Open the browser UI, type a natural-language query (e.g. "what prevents rain?"), and the matching reasoning path lights up on the graph. Switch the ablation mode in the UI to see exactly what the topology and sheaf layers add on top of pure graph traversal.
3D sheaf explorer
The UI also includes a 3D sheaf explorer (linked from the top bar, or /sheaf). At dim=3, every object's sheaf stalk is a unit vector on the sphere and every relation is a rotation of it. Pick an anchor and a target, and watch the anchor's "meaning" get carried through each relation on the reasoning path — the gap between where it lands and the target's stalk is the composition residual.
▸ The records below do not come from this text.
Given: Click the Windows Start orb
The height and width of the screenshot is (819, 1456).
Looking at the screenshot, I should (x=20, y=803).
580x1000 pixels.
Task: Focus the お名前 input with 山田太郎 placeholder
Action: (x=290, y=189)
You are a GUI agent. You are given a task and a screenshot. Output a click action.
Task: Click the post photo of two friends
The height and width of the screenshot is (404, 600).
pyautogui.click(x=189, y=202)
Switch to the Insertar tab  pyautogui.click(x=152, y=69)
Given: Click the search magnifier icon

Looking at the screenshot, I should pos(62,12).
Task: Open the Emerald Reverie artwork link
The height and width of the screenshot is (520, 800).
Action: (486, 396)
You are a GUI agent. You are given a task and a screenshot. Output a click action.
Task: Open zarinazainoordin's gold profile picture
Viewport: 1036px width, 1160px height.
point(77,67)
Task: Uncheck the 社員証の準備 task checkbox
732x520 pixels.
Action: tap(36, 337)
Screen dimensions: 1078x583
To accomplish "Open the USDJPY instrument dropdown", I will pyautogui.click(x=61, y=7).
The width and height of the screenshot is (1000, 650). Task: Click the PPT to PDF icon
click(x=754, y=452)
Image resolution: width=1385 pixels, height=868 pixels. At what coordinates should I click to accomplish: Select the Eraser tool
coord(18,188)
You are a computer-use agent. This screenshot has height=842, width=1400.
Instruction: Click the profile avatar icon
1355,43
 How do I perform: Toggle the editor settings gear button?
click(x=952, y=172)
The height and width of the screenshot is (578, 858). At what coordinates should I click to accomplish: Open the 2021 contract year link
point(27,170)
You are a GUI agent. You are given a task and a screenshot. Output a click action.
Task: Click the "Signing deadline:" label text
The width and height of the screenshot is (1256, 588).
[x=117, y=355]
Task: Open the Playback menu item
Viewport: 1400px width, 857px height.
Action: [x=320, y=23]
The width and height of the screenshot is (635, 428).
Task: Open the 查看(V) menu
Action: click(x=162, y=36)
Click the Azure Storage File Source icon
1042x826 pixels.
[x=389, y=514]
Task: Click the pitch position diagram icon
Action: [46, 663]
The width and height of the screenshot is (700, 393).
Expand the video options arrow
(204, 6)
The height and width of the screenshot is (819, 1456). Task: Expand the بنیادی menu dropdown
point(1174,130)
A coherent chain lands near the target; an incoherent one drifts away.
Honest note: the restriction maps are currently random placeholders, so residuals are large by design (the trace above lands far from the target). The explorer is built to make that visible — when learned maps arrive, you'll see meaning start to compose.
The server also exposes the database over HTTP for non-Python clients:
curl -X POST http://127.0.0.1:8000/api/query \
-H "Content-Type: application/json" \
-d '{"query": "what prevents rain?", "mode": "reasoning"}'
How it works
Each piece of knowledge is a Knowledge Object K = (V, E, 𝒯, 𝒮):
| Component | What it is | Status |
|---|---|---|
| V | Optional embedding vector (legacy compatibility) | stable |
| E | Typed, directed, weighted edges (causes, prevents, is_a, …) |
stable — the proven core |
| 𝒯 | Topological signature from persistent homology | experimental |
| 𝒮 | Sheaf section — how meaning transforms across a relation | experimental |
Retrieval runs a multi-stage pipeline (paper Algorithm 1):
- Deterministic lookup — exact typed-edge match (precision 1.0 for single-hop).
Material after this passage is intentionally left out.